The New York State Wage Board has voted to increase the minimum wage for fast-food workers.

The decision came as the Governor used a loop hole to increase the minimum wage to $15 per hour for fast food workers only.  The current minimum wage is $8.75 per hour.

The 3-person Wage Board, meeting on Wednesday afternoon in New York City, recommended that the new rate become effective by 2018 in New York City and by 2021 across the rest of the state.  The increases will be implemented in stages over the next 3 to 6 years.

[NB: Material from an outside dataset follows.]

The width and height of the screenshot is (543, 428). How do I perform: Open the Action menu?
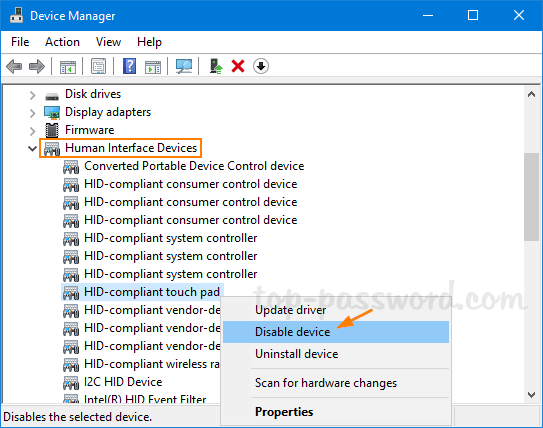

Here's the proposed schedule of implementation:

  • $9.75 on Dec. 31, 2015
  •  $10.75 on Dec. 31, 2016
  •  $11.75 on Dec. 31, 2017
  •  $12.75 on Dec. 31, 2018
  •  $13.75 on Dec. 31, 2019
  •  $14.50 on Dec. 31, 2020
  •  $15 on July 1, 2021

The New York City schedule:

  • $10.50 Dec. 31, 2015
  • $12.00 Dec. 31 2016
  •  $13.50 Dec. 31, 2017
  •  $15 on Dec. 31, 2018

Governor Andrew Cuomo proposed the increase and it lacked support in the legislature.  He then created the 3-person board to look into the issue and make a recommendation to the New York Wage Board which has the legal ability to make the increase in a specific sector of New York's work force.  The Governor and the board chose to focus on fast-food workers which make up a large portion of New York's minimum wage employees.  More than 180,000 people are employed by New York's fast food industry.

The move will increase salaries for only fast food employees.  A full-time worker will now make more than $30,000 per year, a more than 70% increase from minimum wage.

Opponents fear the increase is too large, too fast and will result in layoffs and higher prices.

The increase will affect chain restaurants that have more than 30 restaurants nationwide, including local owners who might have only one restaurant in a particular city or region.

The measure is expected to be approved by the Cuomo administration.  It will not require approval by the legislature.